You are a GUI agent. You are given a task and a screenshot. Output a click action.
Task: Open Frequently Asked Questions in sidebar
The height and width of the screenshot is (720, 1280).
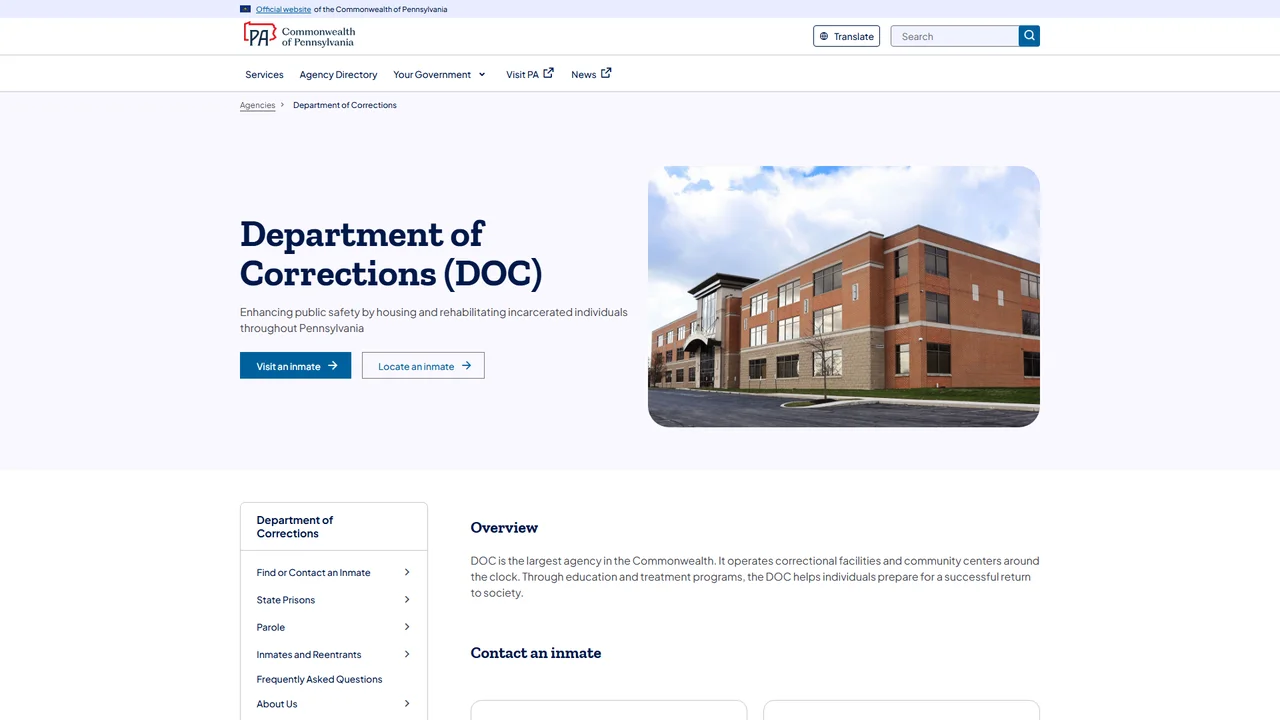point(319,679)
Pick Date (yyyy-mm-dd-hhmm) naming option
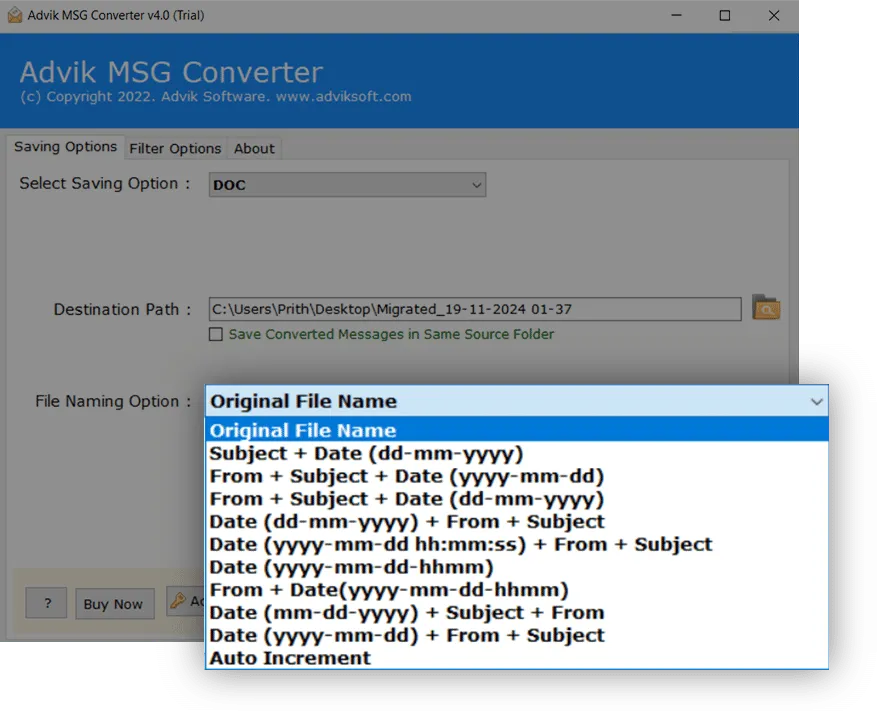Image resolution: width=877 pixels, height=713 pixels. click(351, 567)
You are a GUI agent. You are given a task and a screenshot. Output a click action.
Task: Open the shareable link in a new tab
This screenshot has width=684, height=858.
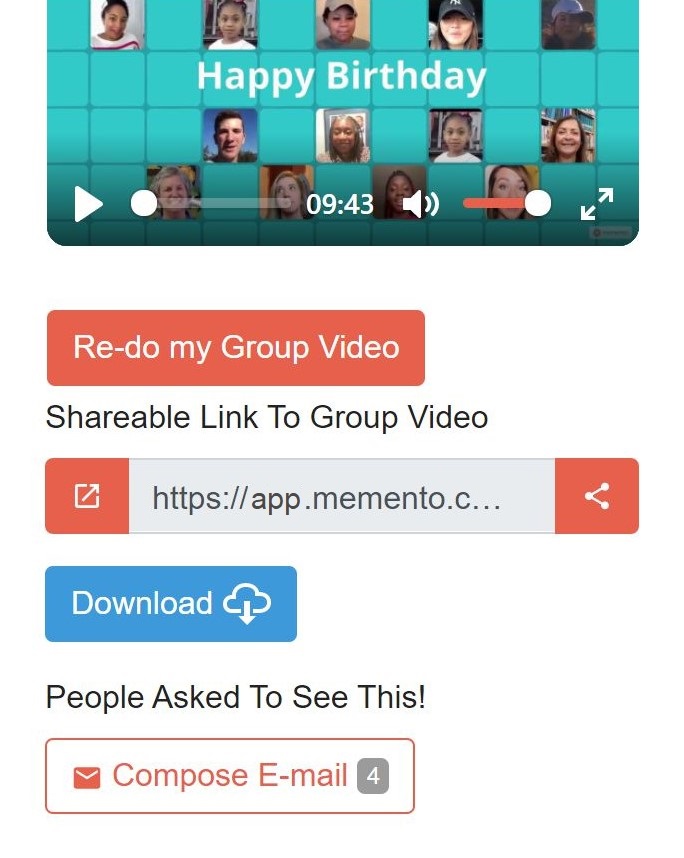(x=87, y=496)
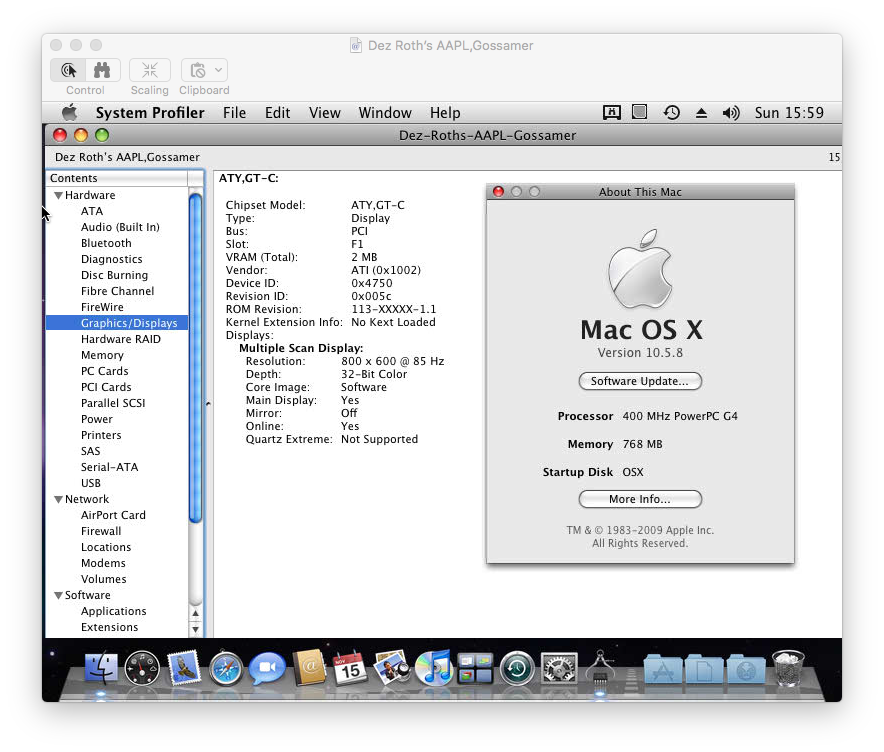
Task: Select Memory in the Hardware list
Action: point(102,355)
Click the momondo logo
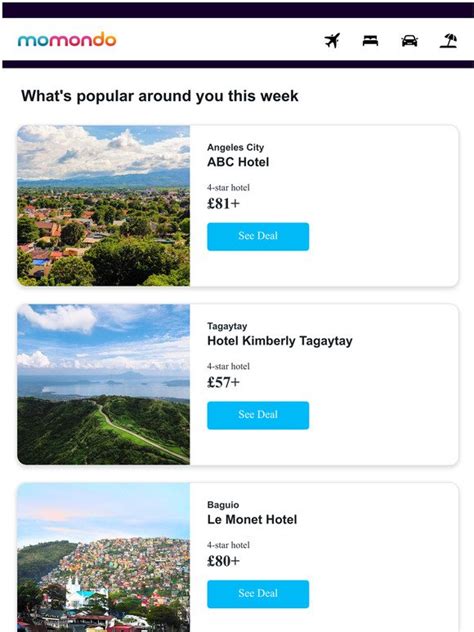This screenshot has height=632, width=474. [x=67, y=40]
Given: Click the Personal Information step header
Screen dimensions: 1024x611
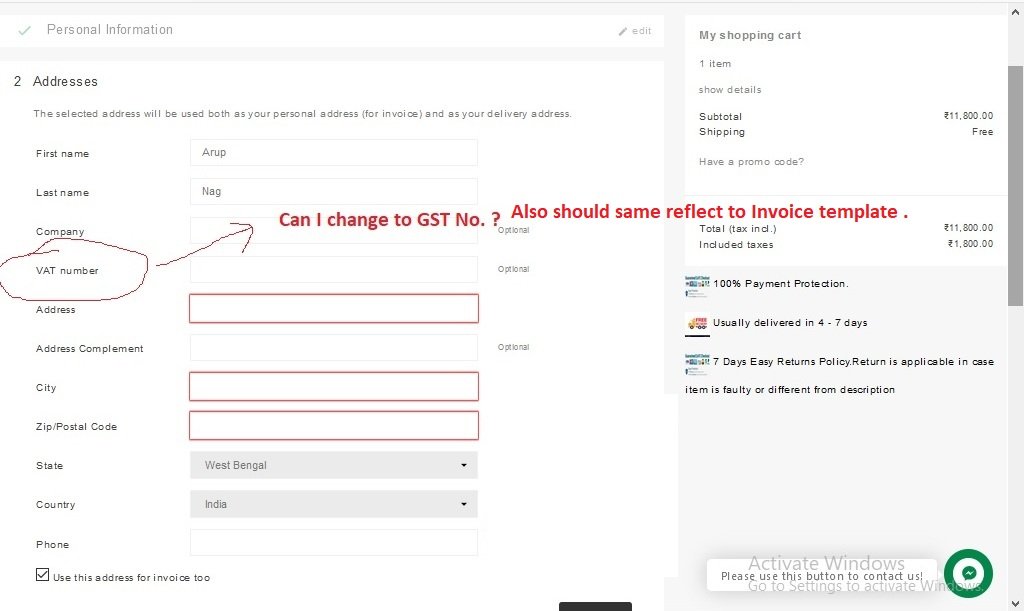Looking at the screenshot, I should pyautogui.click(x=110, y=30).
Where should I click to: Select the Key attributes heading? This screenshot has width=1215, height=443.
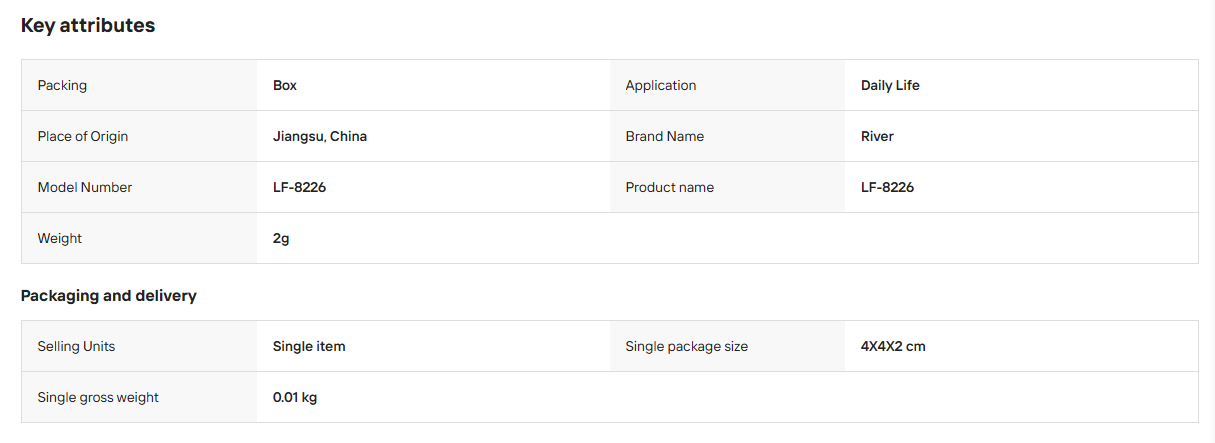pos(88,26)
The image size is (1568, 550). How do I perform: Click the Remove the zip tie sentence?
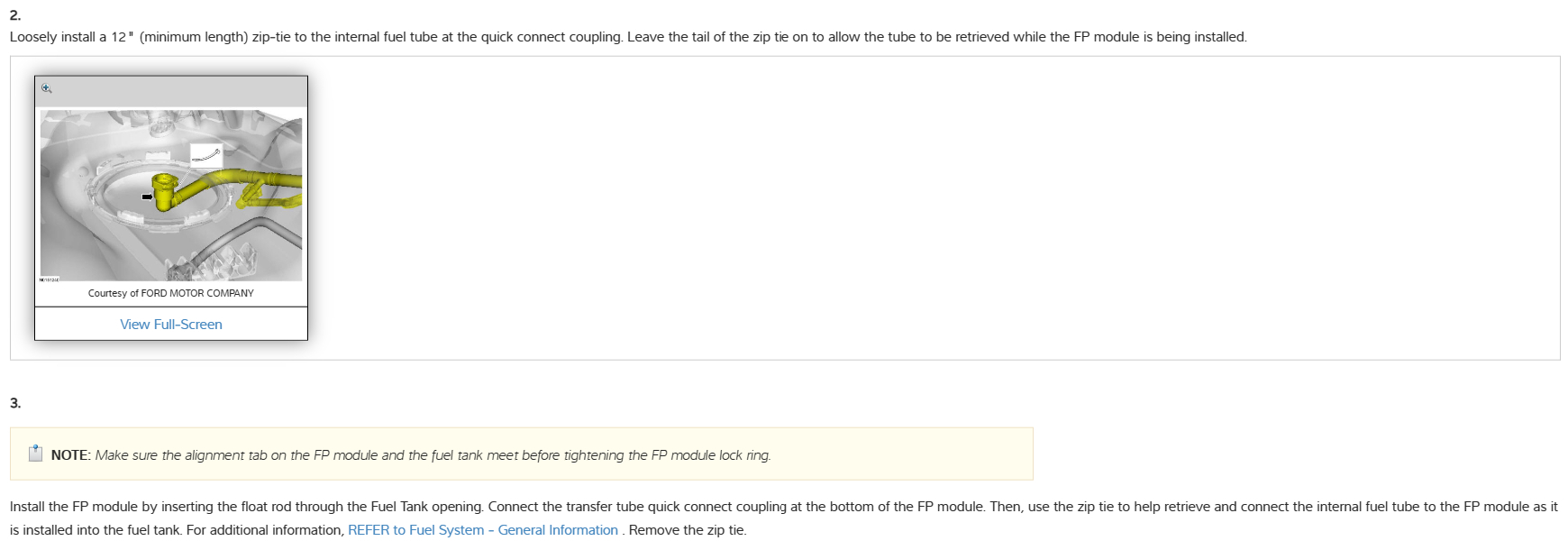point(688,530)
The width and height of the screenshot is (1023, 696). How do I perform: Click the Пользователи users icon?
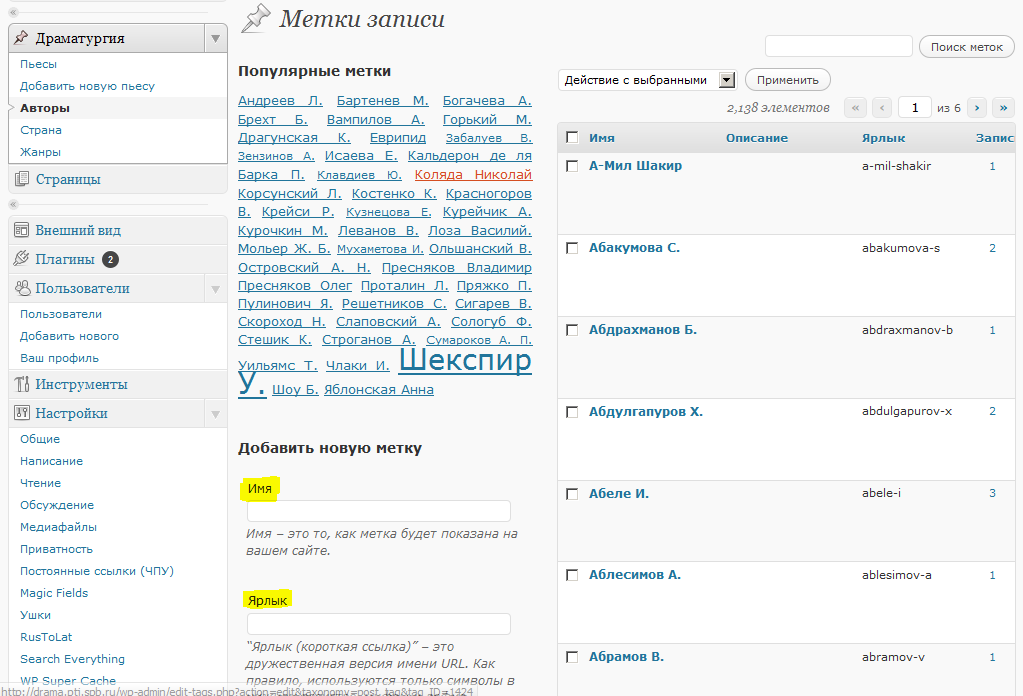coord(21,288)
◇ ◇ ◇ ◇ ◇ ◇ ◇
▶ **REQUIRED WORK**
Return the number of lines in the data above that include the word "Open", and nothing else.

▶ **RESPONSE AREA**
2